Items listed in a dataset
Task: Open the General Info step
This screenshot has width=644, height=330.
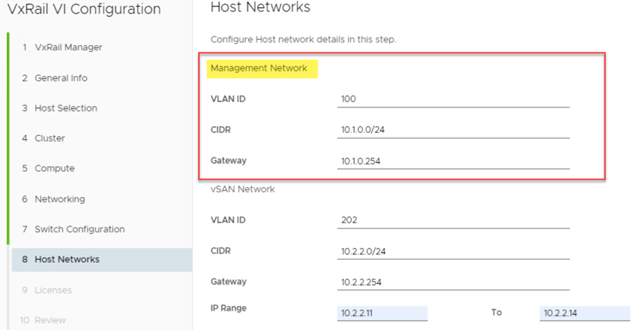Action: click(x=61, y=78)
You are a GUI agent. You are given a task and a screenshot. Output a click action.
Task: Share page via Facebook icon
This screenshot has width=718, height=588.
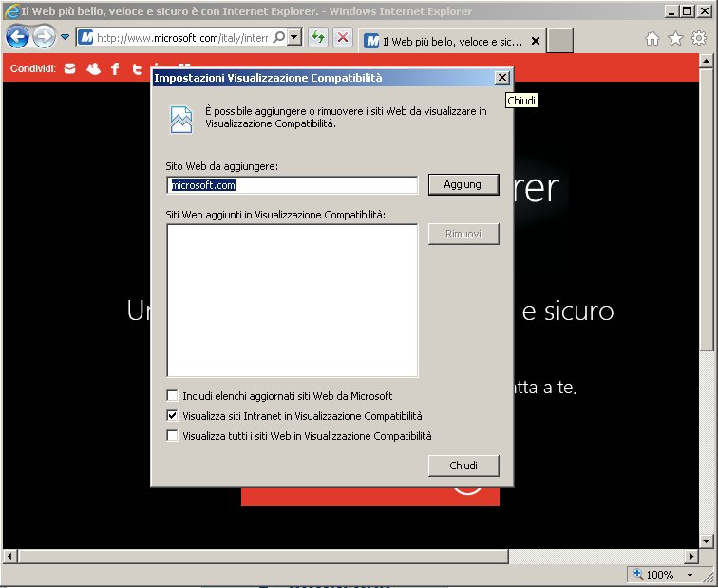pos(115,68)
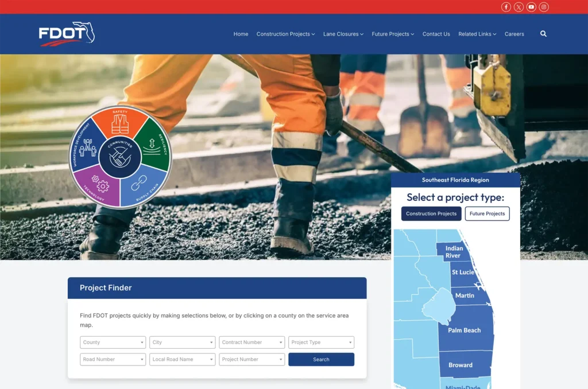Viewport: 588px width, 389px height.
Task: Open the County dropdown in Project Finder
Action: coord(113,342)
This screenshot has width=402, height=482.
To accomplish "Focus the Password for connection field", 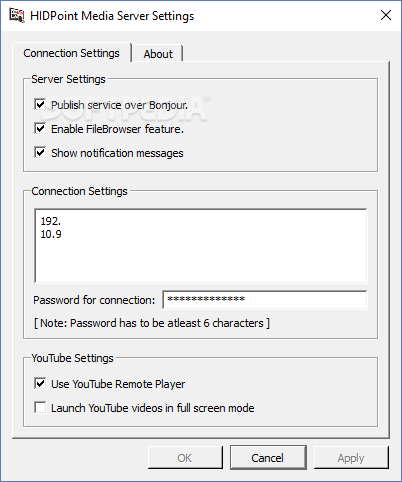I will coord(265,300).
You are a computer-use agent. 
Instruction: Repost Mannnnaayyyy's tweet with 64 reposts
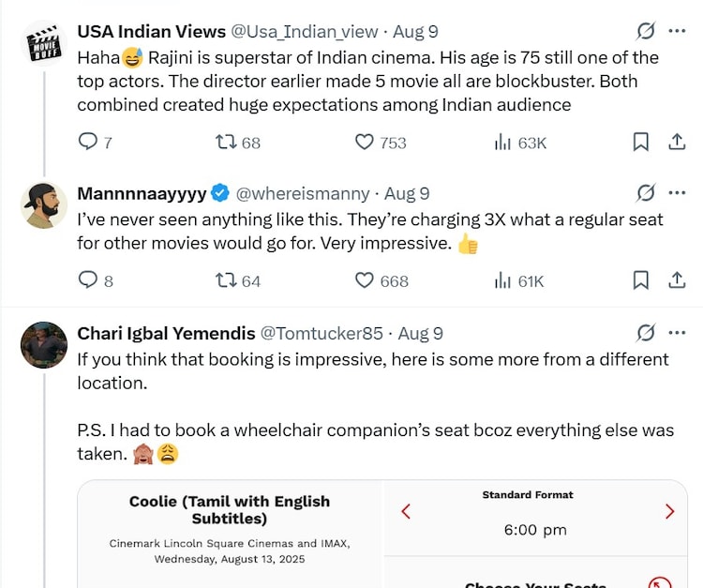click(226, 280)
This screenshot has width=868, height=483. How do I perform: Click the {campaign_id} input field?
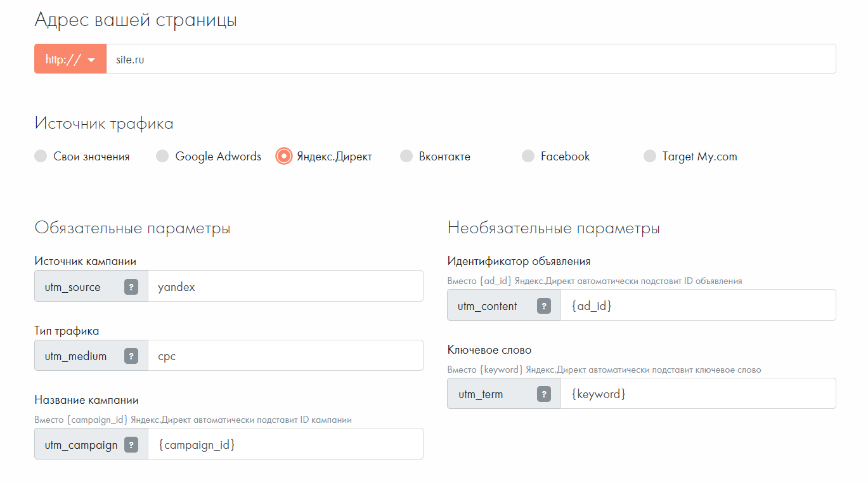coord(285,444)
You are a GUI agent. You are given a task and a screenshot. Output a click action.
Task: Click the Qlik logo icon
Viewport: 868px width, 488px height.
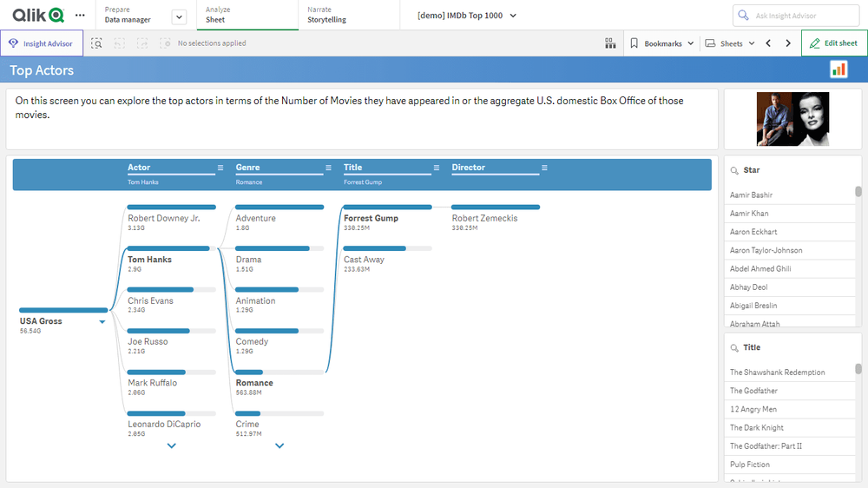[x=37, y=15]
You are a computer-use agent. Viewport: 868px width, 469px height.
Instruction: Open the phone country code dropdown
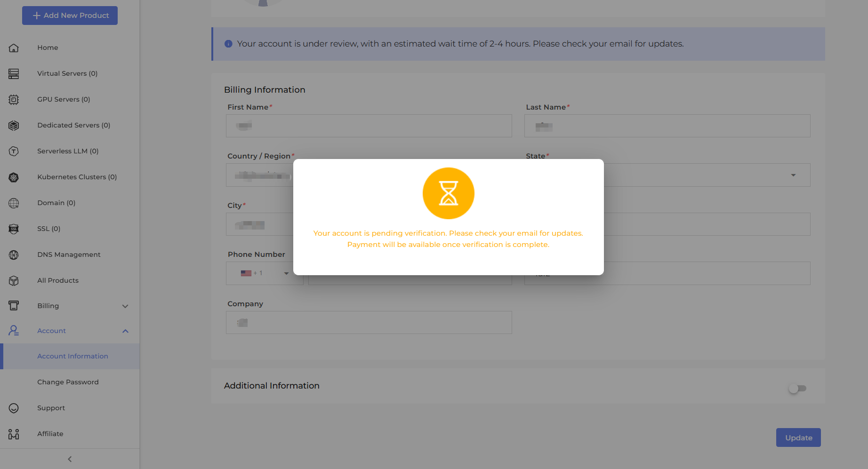265,273
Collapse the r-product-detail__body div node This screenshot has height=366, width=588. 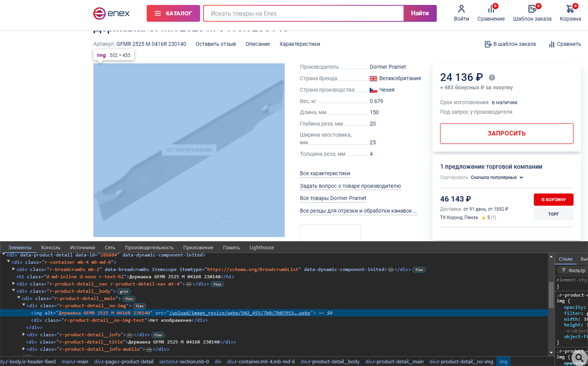13,291
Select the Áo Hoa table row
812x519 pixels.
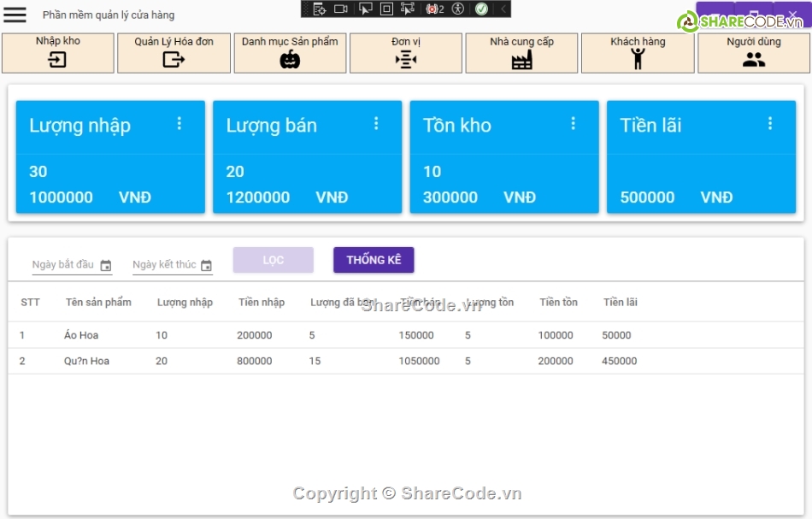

§ **Assigned task**
Only a number is needed here: how many lines of the data include the word "icon"?

§ **Answer for this exercise**
2